Thomas Ashe was the first republican prisoner to die on hunger strike. He died, at the age of 32, on September the 25th 1917, after only five days without food, because the inexperienced doctor whose force feeding went into his lungs.
Ashe is credited with leading the only outright military success during the 1916 rising. His funeral, attended by 150,000, is said to have been the largest ever in Ireland. Michael Collins gave the oration at the grave. Following the execution of the rising leaders the death of Thomas Ashe galvanised the nation to the War of Independence.
An anti-treaty force of some 500 attacked Killorglin on 27th September 1922. The town was defended by a national army pro-treaty force of sixty. After 24 hours of attack and counter attack, explosion and tunneling through buildings, the Republicans/anti-treaty forces retreated when Free State troops arrived from Tralee.
At several dozen the reports of those killed in Killorglin were wildly exaggerated. The real figure was probably between three and six.
Most of those involved in 1916, the War of Independence and the Civil War were very young. It made sense to focus on recruits who were physically fit. Many members of the Gaelic Athletic Association (GAA) were also involved in the military activity. This was very important in rocketing the number of volunteer recruits – rising from 25,00 in April 1914 to 180,000 that June.
Dick Fitzgerald won All Ireland Football medals with Kerry in 1913 and 1914. He organised football competitions in the Frongoch Prisoner of War Camp in Wales where he was in prison for his military activities. He later wrote ‘How to Play Gaelic Football’ the first GAA instruction manual.

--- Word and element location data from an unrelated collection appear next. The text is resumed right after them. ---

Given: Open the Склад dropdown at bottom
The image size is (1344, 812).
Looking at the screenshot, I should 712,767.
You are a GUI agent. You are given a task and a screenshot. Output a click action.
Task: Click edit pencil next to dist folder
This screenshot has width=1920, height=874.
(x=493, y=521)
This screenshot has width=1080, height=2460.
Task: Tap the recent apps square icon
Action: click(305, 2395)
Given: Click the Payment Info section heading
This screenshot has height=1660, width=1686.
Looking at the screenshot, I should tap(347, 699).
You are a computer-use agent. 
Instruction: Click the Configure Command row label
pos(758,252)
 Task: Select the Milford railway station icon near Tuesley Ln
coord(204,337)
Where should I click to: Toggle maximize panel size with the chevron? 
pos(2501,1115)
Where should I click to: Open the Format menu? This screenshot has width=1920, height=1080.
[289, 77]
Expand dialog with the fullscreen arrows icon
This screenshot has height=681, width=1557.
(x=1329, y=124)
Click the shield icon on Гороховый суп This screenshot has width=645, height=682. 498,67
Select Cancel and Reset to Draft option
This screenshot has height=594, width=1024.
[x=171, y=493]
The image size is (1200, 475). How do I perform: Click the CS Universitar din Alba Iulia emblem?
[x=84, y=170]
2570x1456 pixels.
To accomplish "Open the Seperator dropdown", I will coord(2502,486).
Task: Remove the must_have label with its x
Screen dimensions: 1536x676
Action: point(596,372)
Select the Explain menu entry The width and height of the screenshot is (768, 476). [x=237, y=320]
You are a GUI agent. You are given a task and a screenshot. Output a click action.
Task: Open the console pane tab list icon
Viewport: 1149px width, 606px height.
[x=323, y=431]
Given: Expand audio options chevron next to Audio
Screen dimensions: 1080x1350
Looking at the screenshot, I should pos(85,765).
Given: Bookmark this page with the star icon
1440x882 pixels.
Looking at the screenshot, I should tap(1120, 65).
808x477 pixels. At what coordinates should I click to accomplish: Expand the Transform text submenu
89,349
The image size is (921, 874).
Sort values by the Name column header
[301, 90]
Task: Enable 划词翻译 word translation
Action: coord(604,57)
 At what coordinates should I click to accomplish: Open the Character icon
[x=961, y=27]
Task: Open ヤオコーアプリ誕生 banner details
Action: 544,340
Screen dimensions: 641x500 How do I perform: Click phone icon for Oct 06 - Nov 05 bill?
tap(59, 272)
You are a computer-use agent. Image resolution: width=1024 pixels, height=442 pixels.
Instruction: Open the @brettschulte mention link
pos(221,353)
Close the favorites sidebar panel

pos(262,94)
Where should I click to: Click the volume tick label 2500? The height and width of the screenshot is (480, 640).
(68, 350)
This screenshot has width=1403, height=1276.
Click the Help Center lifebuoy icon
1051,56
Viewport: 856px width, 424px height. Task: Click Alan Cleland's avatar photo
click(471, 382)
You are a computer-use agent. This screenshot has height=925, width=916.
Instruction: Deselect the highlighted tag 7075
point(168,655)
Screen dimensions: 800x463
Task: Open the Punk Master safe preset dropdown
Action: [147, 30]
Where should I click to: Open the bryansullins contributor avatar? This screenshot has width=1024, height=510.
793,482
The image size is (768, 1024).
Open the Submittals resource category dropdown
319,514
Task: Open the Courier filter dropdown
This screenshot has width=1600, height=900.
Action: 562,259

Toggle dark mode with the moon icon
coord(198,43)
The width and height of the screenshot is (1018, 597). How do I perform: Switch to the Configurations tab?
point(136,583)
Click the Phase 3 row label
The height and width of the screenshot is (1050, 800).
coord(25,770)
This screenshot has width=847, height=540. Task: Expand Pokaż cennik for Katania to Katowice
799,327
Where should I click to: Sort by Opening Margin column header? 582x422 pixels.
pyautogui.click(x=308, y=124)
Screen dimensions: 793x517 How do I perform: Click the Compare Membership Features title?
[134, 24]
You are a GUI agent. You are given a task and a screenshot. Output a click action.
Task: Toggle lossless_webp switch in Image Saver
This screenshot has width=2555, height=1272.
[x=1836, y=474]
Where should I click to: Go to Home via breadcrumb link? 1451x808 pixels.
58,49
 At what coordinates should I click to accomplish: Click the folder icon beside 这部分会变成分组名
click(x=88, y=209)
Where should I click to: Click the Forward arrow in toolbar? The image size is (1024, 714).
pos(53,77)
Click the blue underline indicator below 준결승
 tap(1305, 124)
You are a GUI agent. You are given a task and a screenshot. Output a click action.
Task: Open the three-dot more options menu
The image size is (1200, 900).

At least fourteen people died when the Irish Volunteers attacked a train with British soldiers at Headford Junction on March 21 1921 – nine British soldiers, two IRA volunteers and three civilians.
In early June 1921 10,000 British troops, under Major Bernard Law Montgomery and Major A E Percival, swept the nearby Clydagh Valley in search of IRA strongholds and arms dumps. This was one of the biggest manhunts in the history of the British Army. It was the last major operation by the British in the War of Independence. It was also the first time the British used air support in Ireland. Another first was the large scale civilian involvement in a conflict – as a result the operation had limited success. None of the key IRA commanders were captured.
In the early hours of September 9 1922 members of the National army 20 year old Brigadier Tom O’Connor Scarteen and his 25 year old brother Captain John O’Connor Scarteen were gunned down in their home at 5 Main Street Kenmare by former comrades when an anti Treaty column of over eighty men attacked the town.
The Irish Civil War was the most awful event in our history, with few if any redeeming features. Brother/neighbour/friend fighting one another. It was the late 20th century before the deep scars started to heal.
The challenge for the commemoration of the centenary of the Civil War in 2022/23 is to confront the issues and remember all and, in learning from the past, going forward together to make the best society for all.